You Aren’t Listening to Me!

You Aren’t Listening to Me!

The husband was more than angry. A tell-tale vein on his forehead was visibly throbbing with frustration. “You weren’t listening to me,” he blustered towards his wife. “I just told you of my needs, and how dare you say No to my requests. Why won’t you listen to me?”

The exchange was difficult on a number of levels. It is always sad to observe a couple struggling in their relationship, but perhaps especially when the conflict represents not so much an inability but an unwillingness to hear one another. Sadly, in this case, the one who really was not listening was the husband. His problem was in fact two-fold. First, he was unwilling to accept his wife’s quite appropriate boundaries which she was trying to maintain for herself. But secondly and just as challenging was his inability to understand that his wife’s refusal to submit to his selfish demands did not mean she was not listening to him. She could hardly ignore his broken-record behavior and loudly bellowed demands for her subservience to his expectations. Rather, his guilt-insinuating complaint to his wife that she “wasn’t listening” to him really translated, “You won’t let me have my way.”

I find it curious how much more prevalent is this type of accusation in our age of entitlement. Of course, part of the very nature of sin is that it loves to hide behind the accusation of blame towards some other—the tendency goes back to the Garden where Adam blamed Eve and Eve blamed the serpent for their trespass. Still, the unwillingness to accept the appropriately given “No” of either another person or of the community seems to be epidemic in our day. Perhaps it is because it is so relatively easy to demean the character and integrity of others without fear of reprisal. Or perhaps it is because it is so easy to rally enough other grumpy, disaffected people around one’s complaint as to foster the illusion of being justified in one’s behavior. I love the old story of the man rescued after years of being marooned on a tropical island. The man was explaining to his rescuers why there were three little thatched huts on the island. One, he noted, was his home, and one was his church. When asked about the third, the marooned man scoffed derisively and said, “Oh, that’s where I used to go to church.”

When I was the ripe old age of twenty, I ran for political office and bottomed out at the polls. While busy complaining that the public had not listened to my arguments for change, an older and much wiser friend suggested that perhaps the community had in fact listened quite carefully to me and then with much sounder insight, simply said “No” to my platform.

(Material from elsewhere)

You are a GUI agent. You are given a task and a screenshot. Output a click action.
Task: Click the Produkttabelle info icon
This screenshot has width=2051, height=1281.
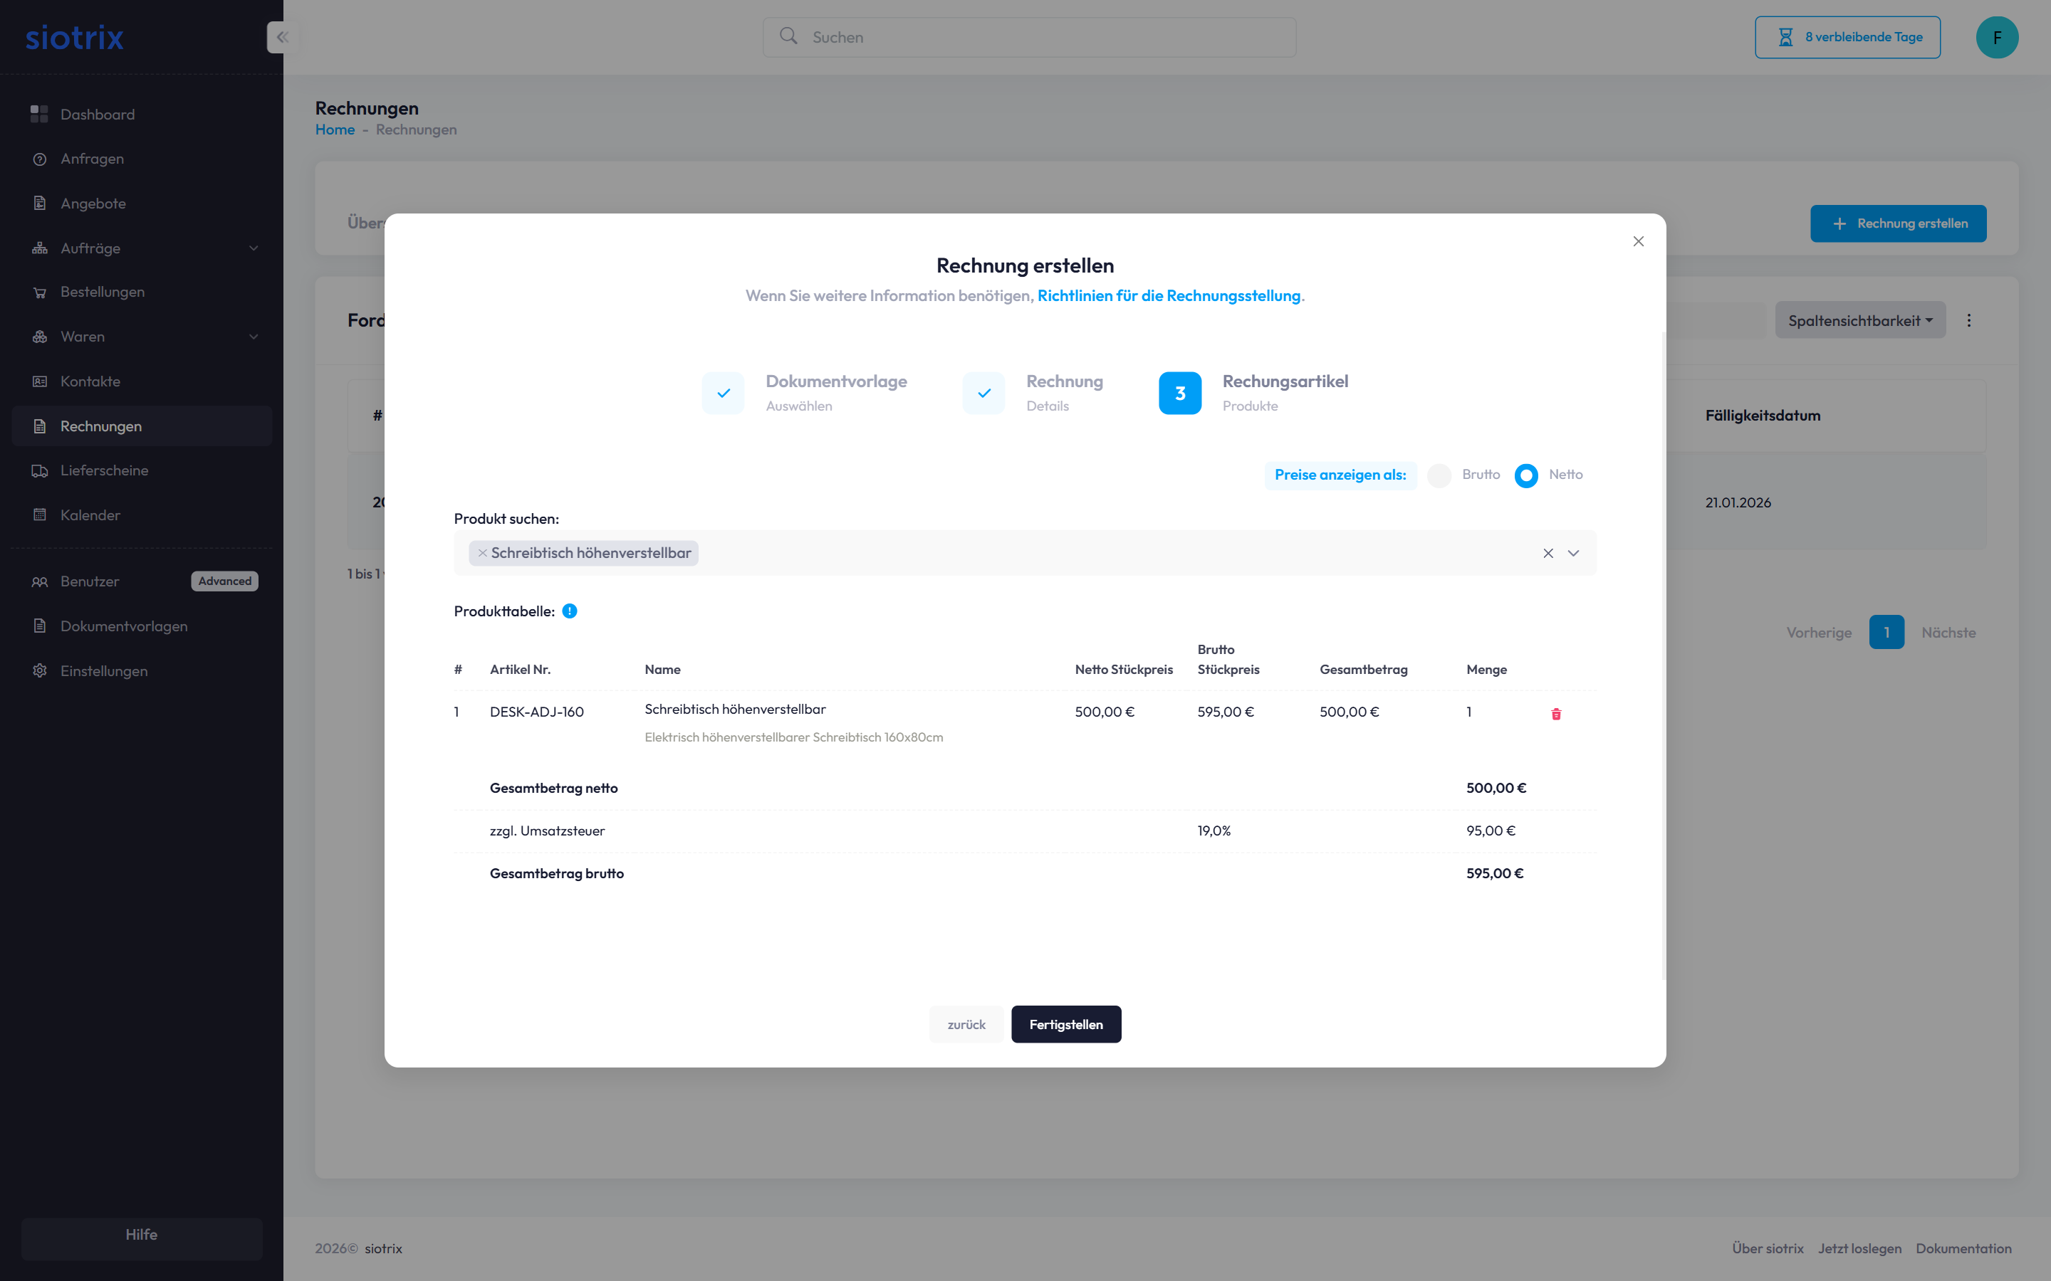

If the others “aren’t listening to me,” if we don’t get our way and if the universe is not unfolding in a way to suit us, how quickly we decide it’s permissible to pack up and leave marriage, work, organization or community, rather than look at ourselves and consider whether we might be the one who needs deep surgery and redemption in our attitudes, behaviors and most of all, in our soul. But of course, it is so much more comforting to believe that everyone else is to blame.